The collapse of Silicon Valley Bank (SVB), a Santa Clara-headquartered lender which had established itself as the tech sector’s favorite, is likely to shake up one of the country’s most expensive housing markets, experts say—California.

Oscar Wei, deputy chief economist at the California Association of Realtors, told Newsweek that the same bank failures that have spread fears of contagion to the wider banking sector last week “could actually help the housing market slightly because of interest rates being a little lower” in the upcoming months.

The Federal Reserve had previously signaled its intention to hike rates by 50 basis points, with Chair Jerome Powell warning at the beginning of the month that rates will likely be “higher than previously anticipated.” But that was before the meltdown of SVB and all the chaos that followed as authorities tried to contain the damage and avoid widespread panic among investors.

A man walks his dog past a ‘for sale’ sign displayed outside a single-family home on September 22, 2022 in Los Angeles, California.
Allison Dinner/Getty Images

Amid the current uncertainty surrounding the banking sector, Wei and most experts expect that the Fed will only raise interest rates by 25 basis points, if at all—leading to a cooling of mortgage rates. This could end up helping sales in the California housing market in the upcoming months, Wei told Newsweek.

Sales in California—one of the states with the most expensive home prices in the country—have dropped significantly in the past year, having plunged 42.8 percent in January from January 2022.

California has also seen some of the steepest home price drops in the country since mid-2022, when most experts announced that the U.S. housing market was moving towards a significant correction after over two years of boom. That’s partly because home prices in the state have been some of the most unaffordable in the entire country. The median single-family home price is currently around $750,000, more than twice the national average median.

Partly, that’s also because California’s housing market has been directly impacted by the crisis that hit the tech industry after the pandemic, when their booming revenues started slowing down and even the country’s tech giants announced mass layoffs.

“In the Bay Area, we typically have more people who hold onto tech stocks compared to other parts of the country, partly because when you work in a tech company you get issued stock options and things like that,” Wei said. “So when tech stock prices go down, people feel less wealthy. And so they’re less likely to offer a higher price than they used to when they buy a home.”

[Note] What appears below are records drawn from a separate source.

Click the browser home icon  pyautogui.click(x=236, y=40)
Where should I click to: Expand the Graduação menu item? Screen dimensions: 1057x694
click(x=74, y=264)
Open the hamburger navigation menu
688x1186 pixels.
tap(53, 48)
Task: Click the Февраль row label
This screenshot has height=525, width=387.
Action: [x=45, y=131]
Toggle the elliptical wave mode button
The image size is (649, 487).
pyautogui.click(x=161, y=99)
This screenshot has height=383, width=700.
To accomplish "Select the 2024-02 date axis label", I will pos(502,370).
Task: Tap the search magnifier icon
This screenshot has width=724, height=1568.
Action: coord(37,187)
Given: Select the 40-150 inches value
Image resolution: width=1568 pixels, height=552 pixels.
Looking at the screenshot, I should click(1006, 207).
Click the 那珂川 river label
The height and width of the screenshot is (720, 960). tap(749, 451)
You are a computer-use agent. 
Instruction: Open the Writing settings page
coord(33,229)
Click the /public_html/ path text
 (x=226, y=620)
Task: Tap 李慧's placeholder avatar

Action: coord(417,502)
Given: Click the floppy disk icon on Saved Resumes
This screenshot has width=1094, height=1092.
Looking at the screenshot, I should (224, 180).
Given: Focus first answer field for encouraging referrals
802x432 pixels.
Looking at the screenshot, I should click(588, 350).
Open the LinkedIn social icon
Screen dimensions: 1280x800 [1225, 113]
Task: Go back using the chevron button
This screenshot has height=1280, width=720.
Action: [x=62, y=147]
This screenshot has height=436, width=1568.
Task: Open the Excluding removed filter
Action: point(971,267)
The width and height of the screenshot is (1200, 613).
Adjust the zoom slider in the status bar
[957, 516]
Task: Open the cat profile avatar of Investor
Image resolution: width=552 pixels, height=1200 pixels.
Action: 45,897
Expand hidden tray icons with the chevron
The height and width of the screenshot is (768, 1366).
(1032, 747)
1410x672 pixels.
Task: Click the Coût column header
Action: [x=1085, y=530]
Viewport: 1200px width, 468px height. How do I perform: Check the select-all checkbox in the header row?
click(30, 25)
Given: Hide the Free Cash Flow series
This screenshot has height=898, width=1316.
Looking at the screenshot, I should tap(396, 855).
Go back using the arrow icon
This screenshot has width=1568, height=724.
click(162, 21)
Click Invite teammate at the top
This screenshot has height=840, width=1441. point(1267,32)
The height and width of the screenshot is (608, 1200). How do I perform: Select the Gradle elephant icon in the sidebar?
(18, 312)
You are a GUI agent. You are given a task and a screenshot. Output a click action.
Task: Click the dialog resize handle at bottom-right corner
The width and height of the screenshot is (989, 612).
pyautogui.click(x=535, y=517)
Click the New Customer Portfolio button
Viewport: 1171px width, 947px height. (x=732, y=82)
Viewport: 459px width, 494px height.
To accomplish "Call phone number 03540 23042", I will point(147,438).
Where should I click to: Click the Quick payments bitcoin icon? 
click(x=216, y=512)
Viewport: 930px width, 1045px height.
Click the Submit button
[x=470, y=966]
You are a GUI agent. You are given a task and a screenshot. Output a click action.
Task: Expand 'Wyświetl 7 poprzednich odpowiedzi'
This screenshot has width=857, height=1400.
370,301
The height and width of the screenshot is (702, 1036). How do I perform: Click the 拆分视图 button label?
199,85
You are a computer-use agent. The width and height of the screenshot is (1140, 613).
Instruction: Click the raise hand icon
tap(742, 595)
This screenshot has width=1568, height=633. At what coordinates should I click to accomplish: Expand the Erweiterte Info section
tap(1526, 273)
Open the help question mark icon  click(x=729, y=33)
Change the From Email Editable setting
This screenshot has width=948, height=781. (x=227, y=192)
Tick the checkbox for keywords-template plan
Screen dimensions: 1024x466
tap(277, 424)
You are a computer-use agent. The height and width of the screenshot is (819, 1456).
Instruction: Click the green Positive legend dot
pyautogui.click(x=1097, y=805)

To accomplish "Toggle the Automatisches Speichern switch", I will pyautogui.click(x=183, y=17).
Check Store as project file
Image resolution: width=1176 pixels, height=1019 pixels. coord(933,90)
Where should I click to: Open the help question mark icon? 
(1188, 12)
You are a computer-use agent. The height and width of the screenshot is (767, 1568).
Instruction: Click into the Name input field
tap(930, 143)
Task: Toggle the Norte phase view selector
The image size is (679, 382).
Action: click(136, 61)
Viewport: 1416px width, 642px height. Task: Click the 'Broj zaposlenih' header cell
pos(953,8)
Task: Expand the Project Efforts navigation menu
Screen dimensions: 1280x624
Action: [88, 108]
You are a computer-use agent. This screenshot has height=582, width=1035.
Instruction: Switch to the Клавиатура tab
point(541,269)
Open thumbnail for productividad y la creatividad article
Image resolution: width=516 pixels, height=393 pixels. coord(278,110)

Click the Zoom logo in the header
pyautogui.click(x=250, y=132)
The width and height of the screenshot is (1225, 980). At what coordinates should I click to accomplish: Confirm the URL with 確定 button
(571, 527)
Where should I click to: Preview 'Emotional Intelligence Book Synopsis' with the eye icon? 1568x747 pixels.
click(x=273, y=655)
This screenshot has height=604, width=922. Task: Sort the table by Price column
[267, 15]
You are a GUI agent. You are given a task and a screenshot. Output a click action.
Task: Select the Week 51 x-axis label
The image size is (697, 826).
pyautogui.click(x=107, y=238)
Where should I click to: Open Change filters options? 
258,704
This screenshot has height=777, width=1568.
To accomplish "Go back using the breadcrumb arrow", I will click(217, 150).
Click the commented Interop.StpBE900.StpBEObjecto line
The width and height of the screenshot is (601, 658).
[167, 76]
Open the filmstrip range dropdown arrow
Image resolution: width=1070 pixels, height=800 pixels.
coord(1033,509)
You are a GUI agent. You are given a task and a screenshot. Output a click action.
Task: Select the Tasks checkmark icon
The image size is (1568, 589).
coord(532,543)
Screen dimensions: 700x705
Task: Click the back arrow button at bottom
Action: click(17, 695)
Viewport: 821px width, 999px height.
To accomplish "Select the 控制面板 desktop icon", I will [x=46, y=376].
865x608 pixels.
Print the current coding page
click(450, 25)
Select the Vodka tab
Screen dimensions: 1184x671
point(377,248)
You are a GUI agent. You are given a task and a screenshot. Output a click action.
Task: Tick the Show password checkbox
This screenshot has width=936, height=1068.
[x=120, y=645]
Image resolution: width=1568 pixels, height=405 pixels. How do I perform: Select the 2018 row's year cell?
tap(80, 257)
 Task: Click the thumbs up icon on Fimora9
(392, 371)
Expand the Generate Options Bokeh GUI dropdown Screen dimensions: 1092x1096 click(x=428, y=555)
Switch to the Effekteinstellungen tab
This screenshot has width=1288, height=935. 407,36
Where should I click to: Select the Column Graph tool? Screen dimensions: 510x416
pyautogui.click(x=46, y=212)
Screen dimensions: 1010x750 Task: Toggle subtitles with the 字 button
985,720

In the Bay Area, Wei said that home prices have been dropping a little faster compared to other areas in Southern California or the Central Valley, “and that’s partly because of the tech stocks’ impact.”

In January, the median sale price in the Bay Area was $1 million, down 35 percent from the peak of $1.54 million in April 2022, according to the California Association of Realtors. But the free fall of California’s home prices might be halted—or decelerated—by the collapse of SVB.

“As we move into the spring home buying season [between March and May], it looks like the cost of borrowing will be a little bit more affordable compared to say two, three weeks ago,” Wei said. The California economist thinks that home prices—which have been plunging deeper than in most other U.S. states in California these past few months—might finally reach rock bottom and go back up.

“My belief is that in the next couple of months, in March or April, we may actually see the bottom of prices, of the median price. So the median price might reach the bottom for the state in the next couple of months, and then it will start coming back up,” Wei said.

This, Wei specifies, is if the bank failures of last week won’t spread to the wider banking system. “If things get out of hand, then it will be a little different. I think home prices could actually go back down a little further in that case,” Wei said. At the moment, the California Association of Realtors still thinks that the crisis will be contained.

But while this might be good news for homebuyers and sellers, the meltdown of SVB is also expected to profoundly impact the construction of affordable housing in the state. Bloomberg reported that SVB was a key lender for funding affordable housing projects in California, having put more than $2 billion into investments and loans in the Bay Area over the past 20 years.

The implosion of the bank is now likely to disrupt and delay these projects.